Source data START

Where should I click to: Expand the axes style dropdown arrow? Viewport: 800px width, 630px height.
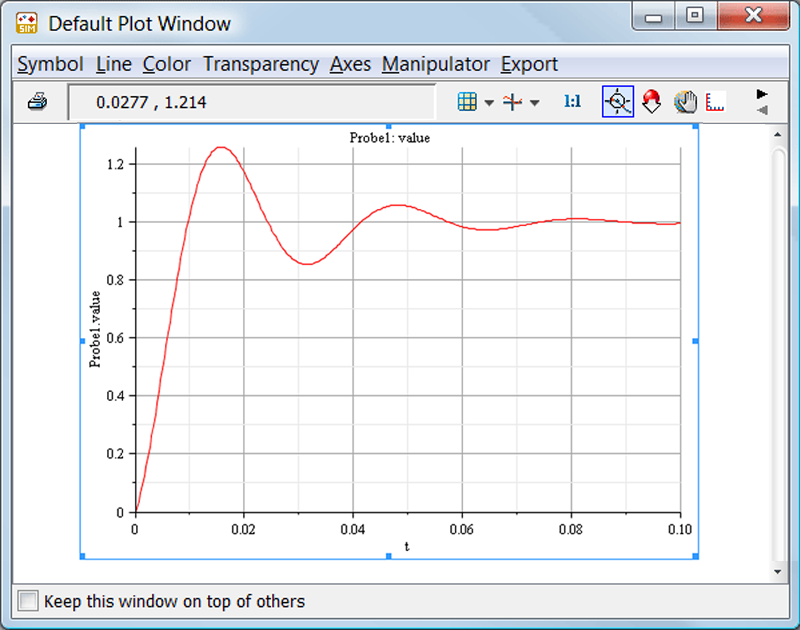534,103
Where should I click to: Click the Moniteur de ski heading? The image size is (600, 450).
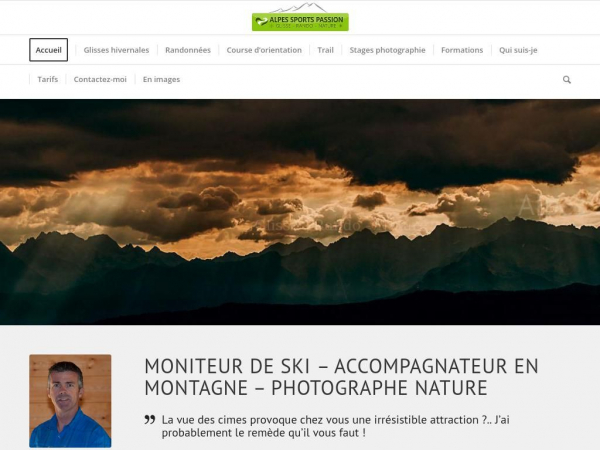pos(341,377)
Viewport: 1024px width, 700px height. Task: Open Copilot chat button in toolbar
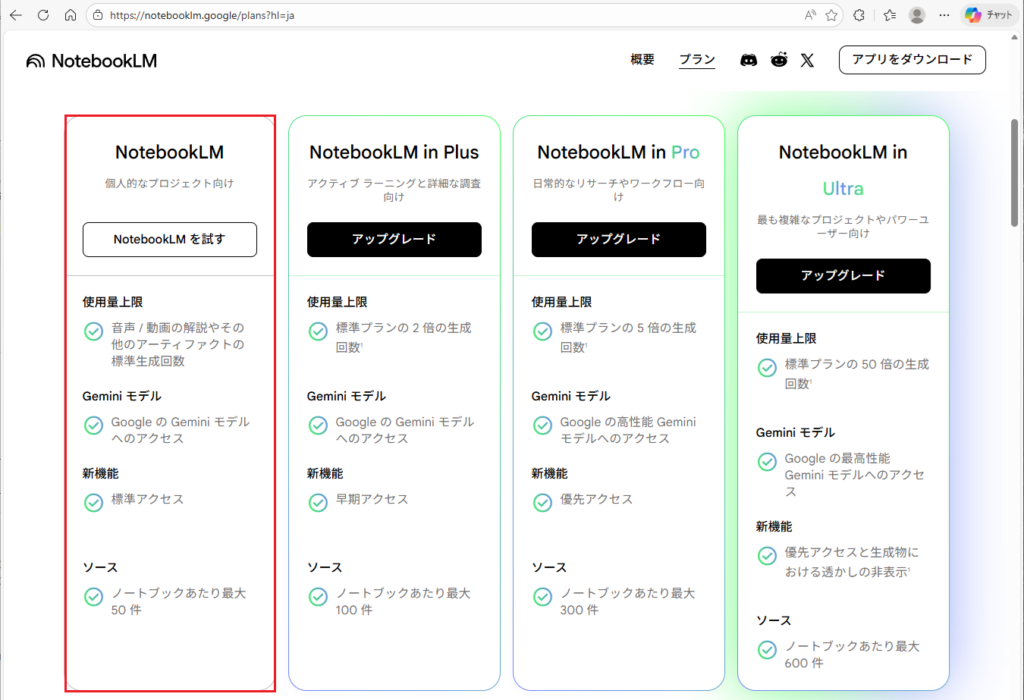click(x=988, y=15)
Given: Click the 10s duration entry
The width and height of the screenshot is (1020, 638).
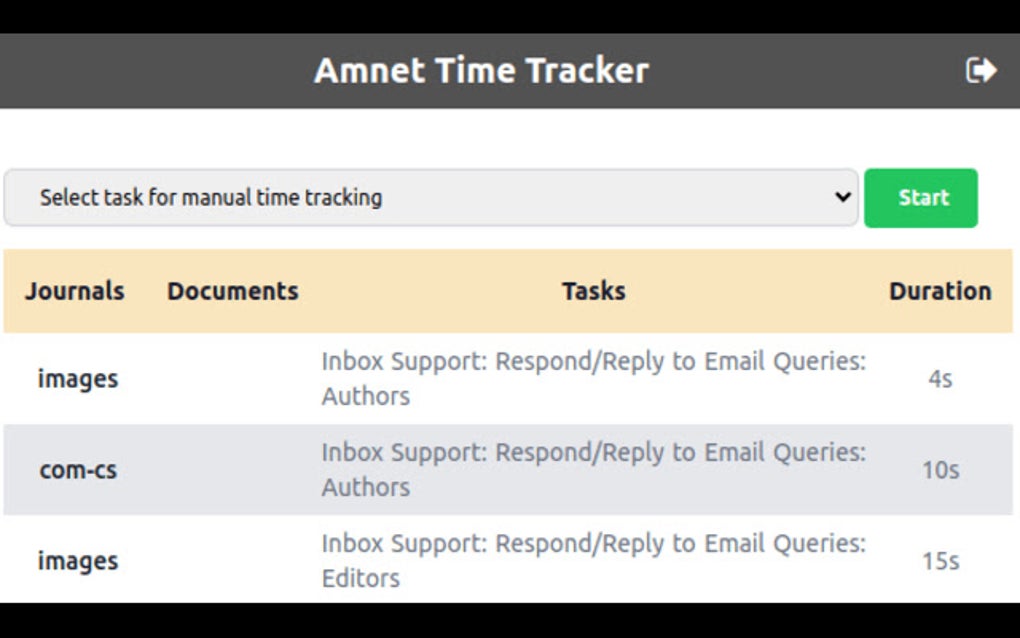Looking at the screenshot, I should pyautogui.click(x=941, y=470).
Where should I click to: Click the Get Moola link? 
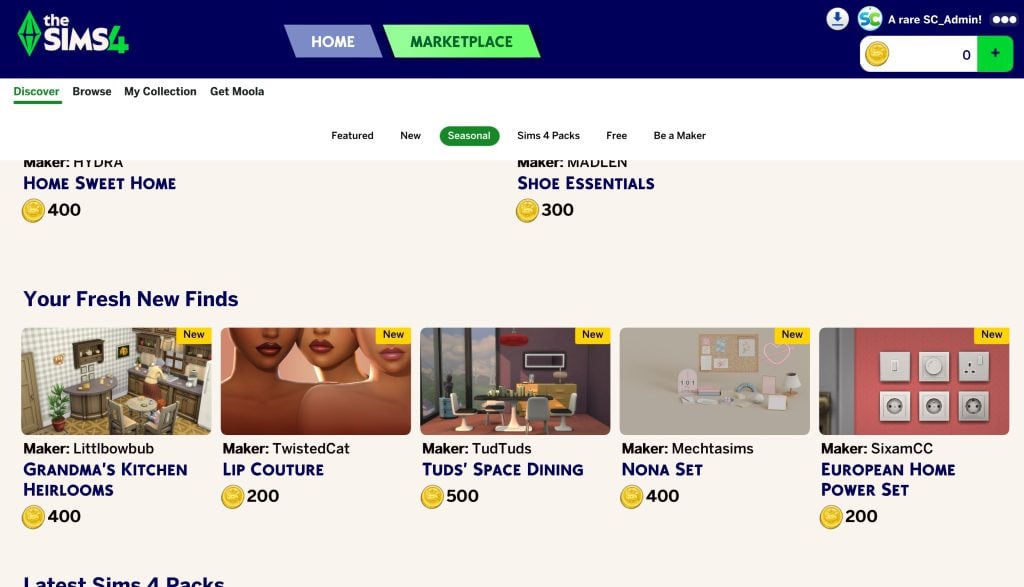236,91
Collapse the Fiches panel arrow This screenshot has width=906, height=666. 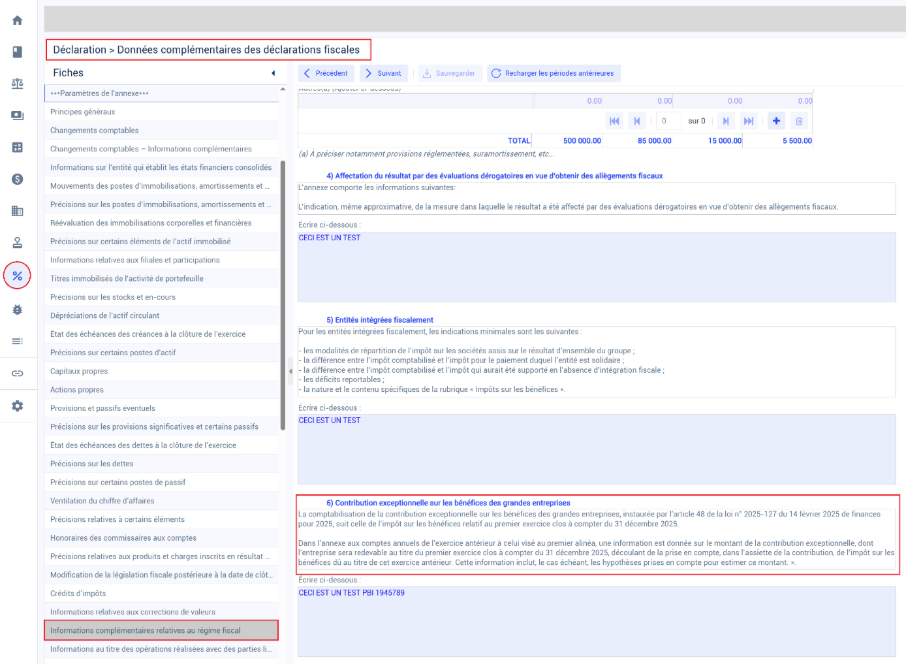[273, 73]
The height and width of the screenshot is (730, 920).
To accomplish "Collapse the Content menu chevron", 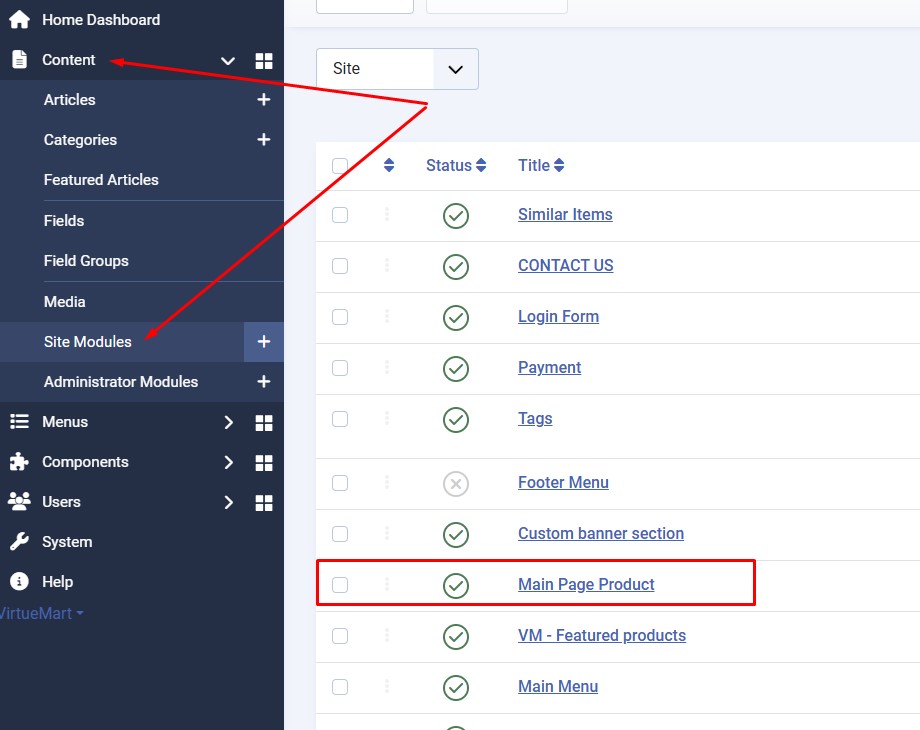I will pos(229,61).
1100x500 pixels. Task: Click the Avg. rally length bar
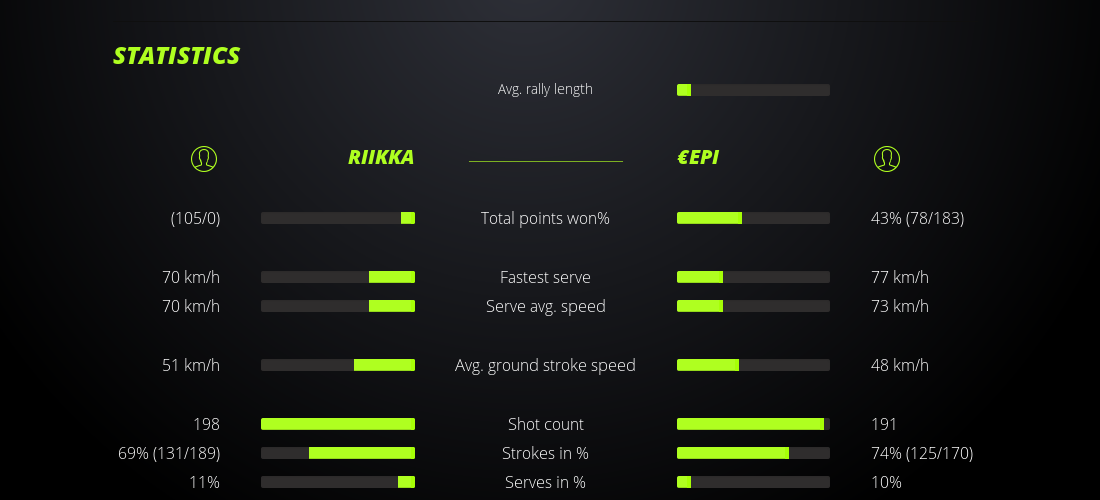(x=753, y=90)
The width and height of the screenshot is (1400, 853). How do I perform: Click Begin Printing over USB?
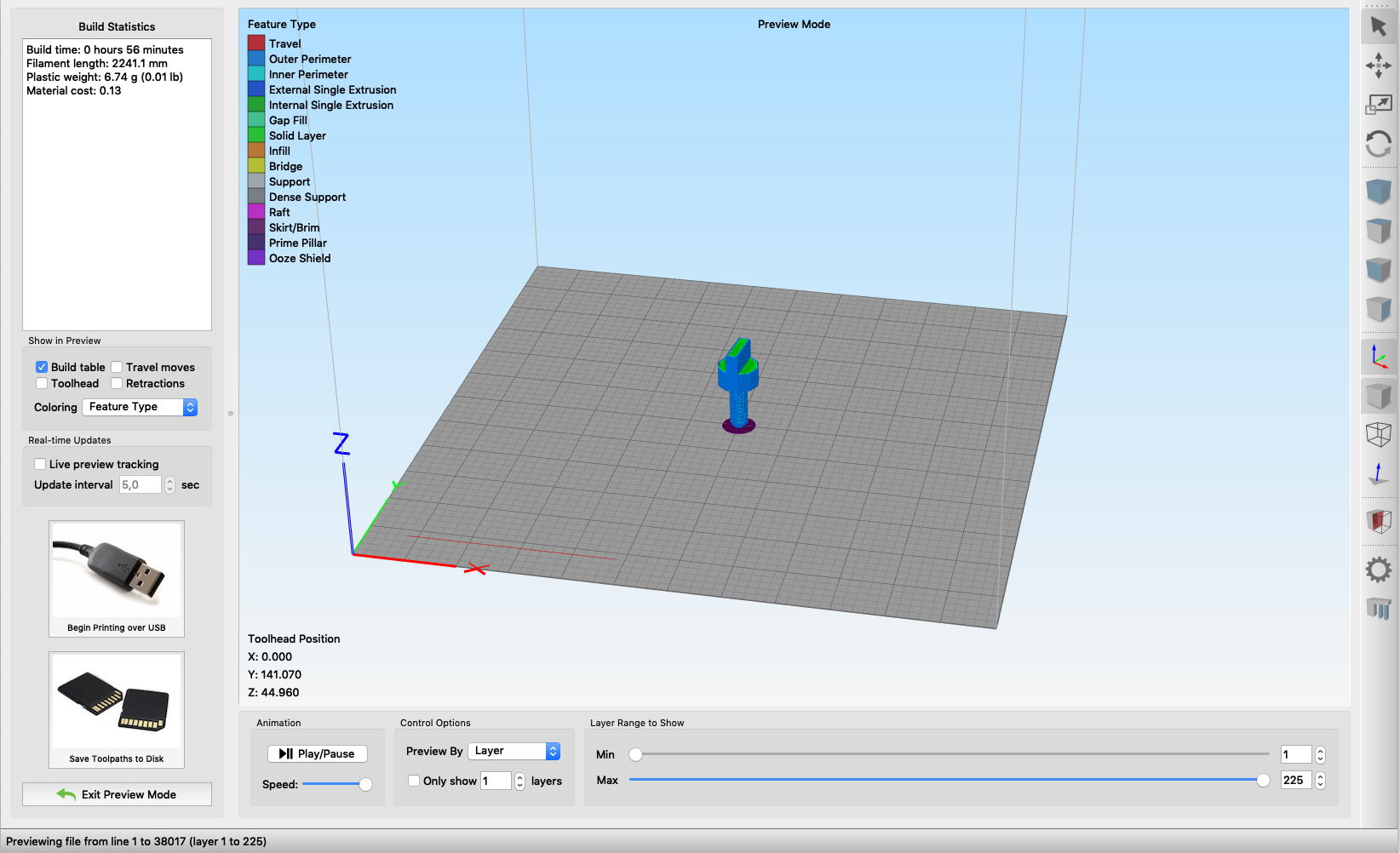click(117, 579)
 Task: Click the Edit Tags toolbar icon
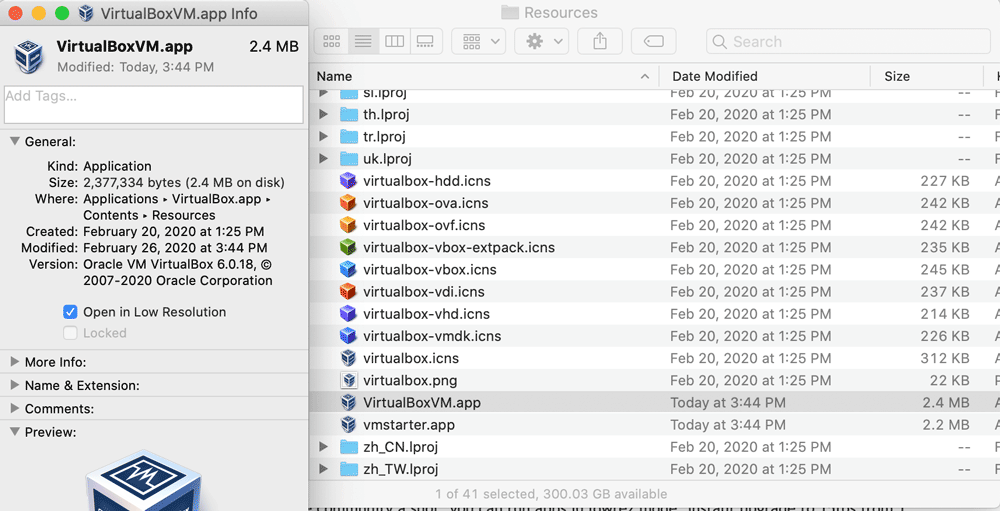coord(653,41)
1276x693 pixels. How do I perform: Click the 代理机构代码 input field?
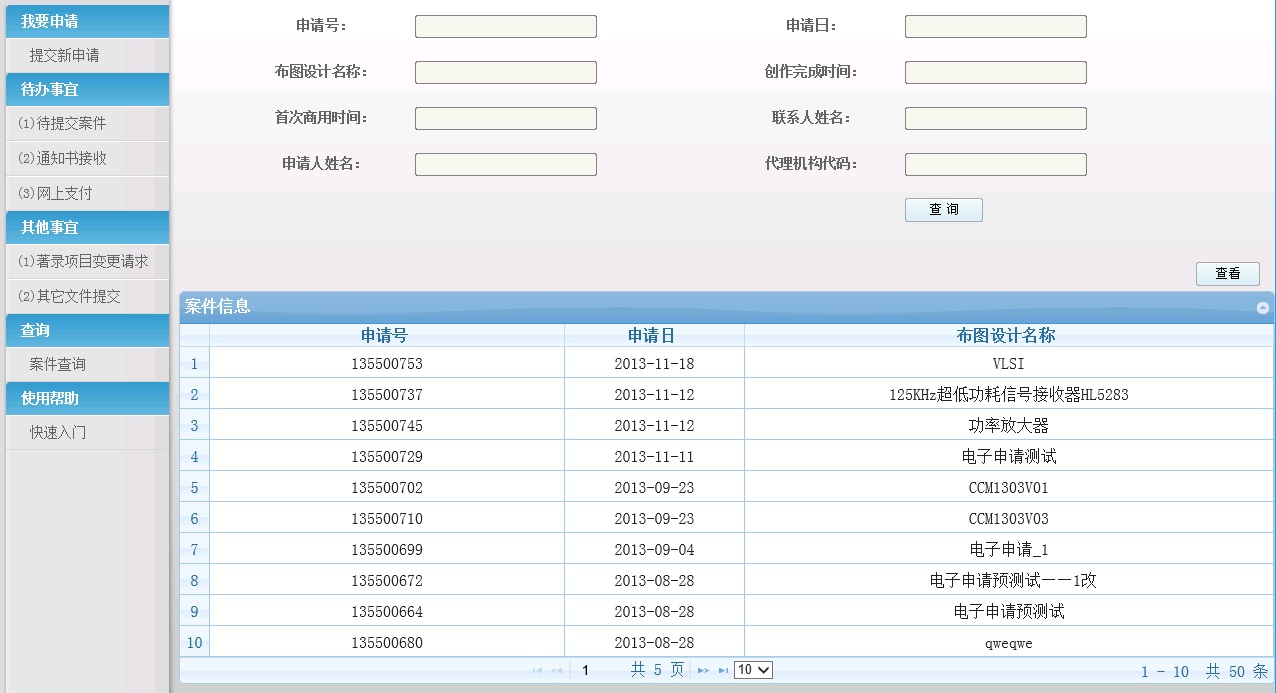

Source data END

What needs to be done: Please copy exactly the lines from the one containing "Task: Click the Edit Tags toolbar icon" through the last line of the records, both ends included, and leave out any pictures.

Output below:
 Task: Click the Edit Tags toolbar icon
coord(653,41)
1276x693 pixels. How do I perform: Click the 代理机构代码 input field?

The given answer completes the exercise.